## Total Self Compiler via Superstitious Logics

As we have another thread on avoiding the practical consequences of Godel incompleteness theorem, which seems like a worthwhile goal, I thought I'd post this fun little construction.

To what extent can we implement a provably correct compiler for our language? If we start with axioms of the machine (physical or virtual), can we prove that a compiler correctly implements itself on this target machine? There's a simple construction that works for all sorts of systems that effectively allows you to prove self-consistency without running afoul of Godel's theorem. Here's the idea:

Let's start with your favorite system (set theory, type theory) to which we want to add self-evaluation (to, among other things, prove self-consistency). As a first step, let's add a big set/type on top that's large enough to model that system. For example, in ZFC set theory, you can add an inaccessible cardinal. You're just looking at the original system from the outside and saying "ok, take all of the stuff in that system, and add the ability to quantify over that, getting a new system."

Now this new system that you end up with can model and prove the consistency of the original system, but still cannot prove the consistency of itself. This leads to a simple "practical self-compilation": perform this jump to bigger and bigger systems 2^64 times and start with a version of the compiler at level N=2^64. Whenever you want to do a new compiler, you prove the consistency of the axioms at level N-1. Each version of the compiler has N as part of its axioms and can prove the consistency of "itself" (but for versions with smaller N). No compiler ever proves its own consistency, but, as a practical matter, if the only thing you use these levels compile new versions of the compiler, then you won't ever run out of levels.

But there is an inelegance in having to keep track of levels in such a scheme. The number of levels itself clearly isn't important, and even if it's only a version number that's changing, we clearly haven't really created a "self" compiler. Do we really need that number? What's important is just that the scheme prevents infinite descent of the levels. So here's the proposed fix:

Step 1. Start with some finite number N (leave this N a parameter of the construction; later we'll notice that we can pretend it's infinity) of these inaccessible sets/nested universes and index them so that the biggest one is index 0, the next smallest contained inside it is index 1, etc. Index N is the smallest universe that's just big enough to serve as a model for the original theory.

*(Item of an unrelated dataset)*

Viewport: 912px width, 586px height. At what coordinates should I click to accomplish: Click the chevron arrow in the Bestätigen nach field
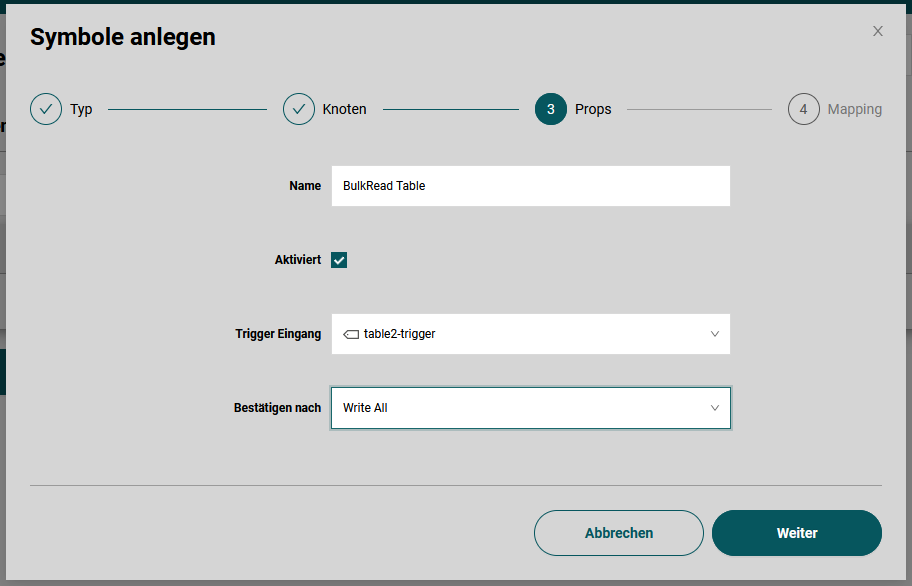[x=714, y=408]
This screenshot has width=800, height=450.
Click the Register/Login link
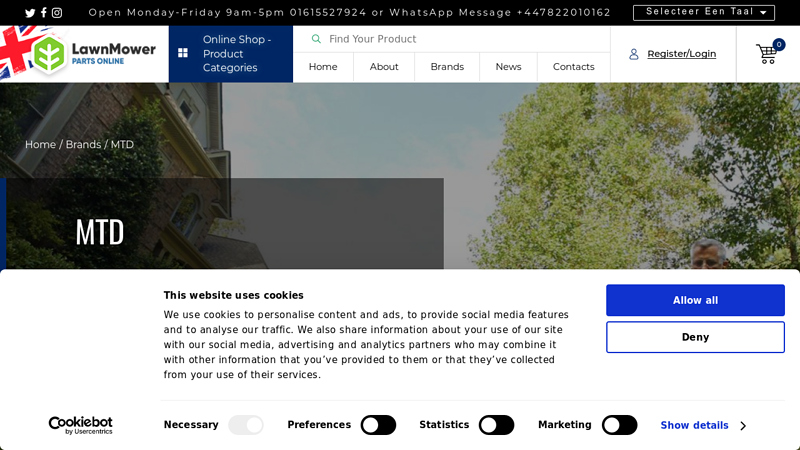point(681,54)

Step 2. We write a semantic eval function that maps terms in the language into our biggest universe and use it to establish the soundness of the logic/type system. Terms reference 'universe 0' gets mapped to universe 1, 'universe 1' gets mapped to universe 2, etc. Our model of the term for 'N' is N-1 in the model. This step works just like the "first practical solution" above, except now we're counting down and we don't use actual numbers for N in our logic.

Step 3. How do we establish that the new 'N' (N-1) is positive? We make our compiler superstitious as follows: we pick an unused no-op of the target machine that should never occur in normal generated code and add an axiom that says that running this no-op actually bumps a counter that exists in the ether, and, if this unseen counter exceeds N, then it halts execution of the machine. Since we could have started with an arbitrary N, we will never reach a contradiction if we take the bottom out of the level descent, so long as we don't let the logic know we took the bottom out.

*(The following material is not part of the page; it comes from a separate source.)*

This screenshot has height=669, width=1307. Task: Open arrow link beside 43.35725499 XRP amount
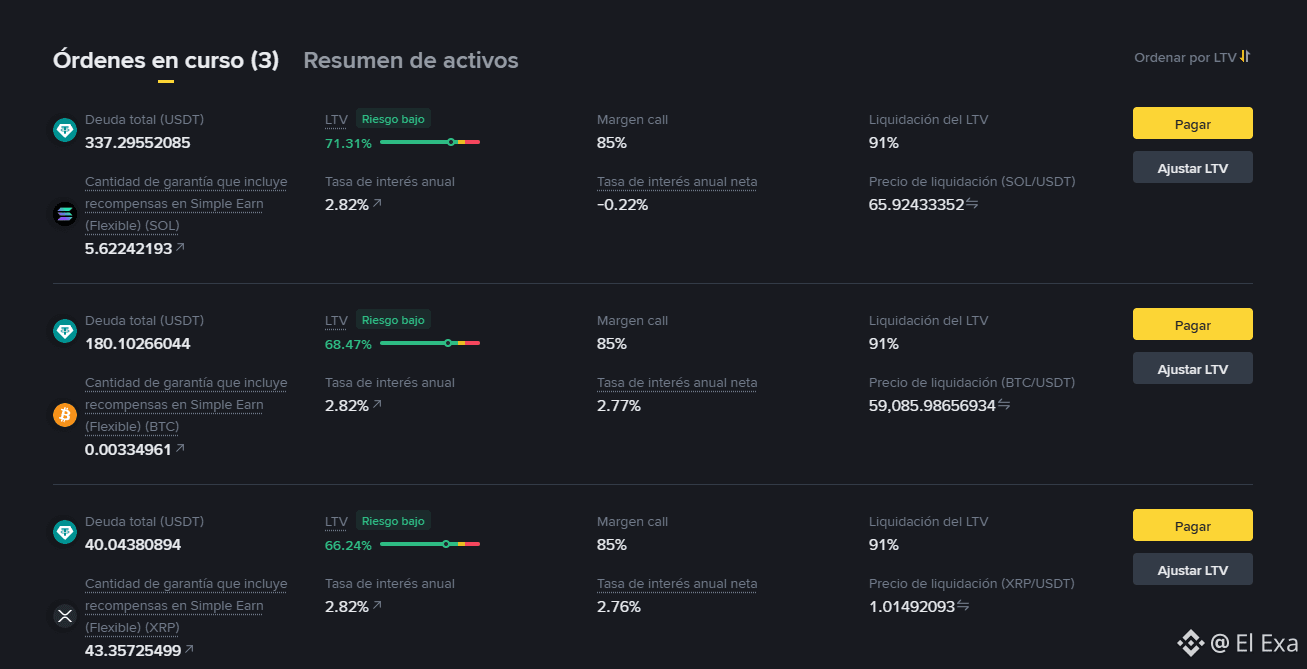(x=189, y=650)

Then we can have an inference rule in the logic that allows us to conclude that N > M for any particular M:Nat, without any way to infer that (forall M:Nat. N > M), which would lead to contradiction. The implementation of this inference rule invokes the magic no-op until it's confident that enough such levels exist. Rather than a direct statement that the compiler works, we will have a clause that says "if there are enough levels, then the compiler terminates and works." Any human reading this clause can safely this clause (we know there are always sufficiently many levels), and just as importantly, we can instruct the compiler to allow execution of functions that terminate if there are enough levels and that will make things total. i.e. We can have a total self-compiler.

I have a logic that I'm working with that I'd like to try building this scheme with, but I have quite a bit of work left on the machinery I'd need to complete it. Please let me know if you know of someone who does something similar.

Apologies for the long post. I've argued here that this is possible, but with fewer details. Let me know if I need more details. Hopefully someone finds this interesting.

## Comment viewing options

Due to overwhelming community interest, I have decided to follow up with a note about self interpreters, since a frequently stated result is that a total language cannot implement its own interpreter. Obviously I don't dispute the formal result, but I do think some of the ways it is informally stated are not correct or at least misleading. In particular, we can indeed have a total language with a self evaluator.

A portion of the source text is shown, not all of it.